Dawn looked around her street to see if anyone else was seeing this, but all the lights were off in the houses. She looked back up to see if the glow was still there, it was. She quickly checked the time: 2:24 AM. Dawn brought the telescope to her eye again to see if she could take a closer look at the light again. 

‘Now what?’ There was something different with the light. Something black was coming through, or at least she thought it was black. It just kept getting bigger and bigger, meaning it was coming closer. She couldn’t tell what it was thanks to the light of the portal, which she assumed that’s what the light was, but she felt that nothing good would come from whatever it was coming through.

‘Is it some kind of UFO?’ Just as that thought crossed her mind, the object, or ship, blocked out the light, and then both it and the light vanished. “Where’d it go?!” she exclaimed loudly, but then quickly covered her mouth with her hands. She listened for any sound in the house, hoping she didn’t wake her parents. She heard a loud snore from her dad, indicating that he was still asleep. She waited a few more seconds before breathing out a sigh of relief. She looked back up at the sky to see if she could spot any trace of the light or object but saw none.

She shook her head. “Pull it together, Dawn. It’s late and I’m just bored and tired. I’ll just write a report on Sirius tomorrow. I need to get to bed and not think about what it was I thought I saw. I saw nothing, it was just my imagination running wild,” she lectured herself and pulled the telescope back into her room before closing the window it was sticking out of.

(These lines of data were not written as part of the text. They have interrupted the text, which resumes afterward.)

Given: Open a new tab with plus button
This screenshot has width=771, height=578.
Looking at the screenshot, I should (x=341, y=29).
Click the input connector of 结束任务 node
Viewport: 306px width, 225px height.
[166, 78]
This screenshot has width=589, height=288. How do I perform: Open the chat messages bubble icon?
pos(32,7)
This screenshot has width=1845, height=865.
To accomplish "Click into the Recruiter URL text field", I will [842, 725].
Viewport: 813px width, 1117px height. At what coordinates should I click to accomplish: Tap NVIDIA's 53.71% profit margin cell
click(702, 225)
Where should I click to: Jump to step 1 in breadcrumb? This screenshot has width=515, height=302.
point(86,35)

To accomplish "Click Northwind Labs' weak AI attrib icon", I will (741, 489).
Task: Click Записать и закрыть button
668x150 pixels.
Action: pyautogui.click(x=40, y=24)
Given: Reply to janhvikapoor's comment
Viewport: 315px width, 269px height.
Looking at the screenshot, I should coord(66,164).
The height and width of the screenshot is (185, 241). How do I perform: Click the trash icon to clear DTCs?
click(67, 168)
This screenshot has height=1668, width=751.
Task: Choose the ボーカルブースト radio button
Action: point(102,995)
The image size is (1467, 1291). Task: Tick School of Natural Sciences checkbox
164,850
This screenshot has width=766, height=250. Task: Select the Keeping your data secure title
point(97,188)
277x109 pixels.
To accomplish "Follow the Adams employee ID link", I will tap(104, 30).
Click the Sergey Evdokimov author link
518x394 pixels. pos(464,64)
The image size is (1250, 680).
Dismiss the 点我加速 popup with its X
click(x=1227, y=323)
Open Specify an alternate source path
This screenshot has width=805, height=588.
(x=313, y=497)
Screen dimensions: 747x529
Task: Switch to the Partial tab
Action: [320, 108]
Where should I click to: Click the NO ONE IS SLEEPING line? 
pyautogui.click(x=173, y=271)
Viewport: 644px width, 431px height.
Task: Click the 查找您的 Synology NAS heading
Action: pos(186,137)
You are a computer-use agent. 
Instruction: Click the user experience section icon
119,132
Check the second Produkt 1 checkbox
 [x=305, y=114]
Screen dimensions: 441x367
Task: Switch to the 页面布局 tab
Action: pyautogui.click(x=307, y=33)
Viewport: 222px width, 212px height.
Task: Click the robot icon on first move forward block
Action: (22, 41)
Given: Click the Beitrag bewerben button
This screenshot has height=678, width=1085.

She quickly got ready for bed and shut off the lights, climbed under her covers, and went to sleep, no longer thinking about the strange thing in the sky.

Dawn yawned widely. She didn’t get a very good night's sleep last night thanks to going to bed at three in the morning and waking up at 7:30 AM. It could have been later for all she knew, after all the ship or object kept entering her mind and caused her heart to skip beats.

She had to drag herself out of bed and walk like a zombie to the bathroom so she could get ready for the day. She woke up a little bit after a shower, but she would do just about anything to go back to bed. As a matter of fact, she almost asked her father if she could stay home today, but both her parents had to work and she was considered to be too young by her parents to stay home by herself, even though she could; she was 16 years old.

Dawn sighed at the thought. She’ll just have to take a nap when she got home, which should be soon, as she was walking home from school. She paused in her steps when she heard gasps coming from some of the people around her and pointing up at the sky questioning what the thing they were looking at was.

She followed their gaze and saw the same object, which was definitely a ship, hovering high above their heads, even though it looked like it was close enough to touch. It was also not black as she thought last night, but rather it was a dark gray. She couldn’t tell what metal it was made of, but it looked cold, kind of like how she would imagine a black hole to feel like.

All of a sudden, fear gripped her heart in its cold, deathly grasp. It felt as if Death himself had descended on them all and planned on reaping everyone there. This fear only grew as something came out of the ship. It looked like a cannon, it was charging up a dark, yet somehow glowing, beam.

No thought could enter her mind. Her brain felt like it shut down at the sight before her. The beam became so big, it could destroy the whole planet in an instant when it fires. Dawn knew this because she could feel the burning heat radiate off of the charging attack.

She faintly felt some people bump into her, but she ignored them. She could not take her brown eyes off of the ship and its weapon. No sound could penetrate her ears except for the cold yet soothing hum from the ship.

Silently, the beam fired. She felt her mouth open but could not hear a scream. Did she even scream? She didn’t know, she knew no more except the blissful nothing.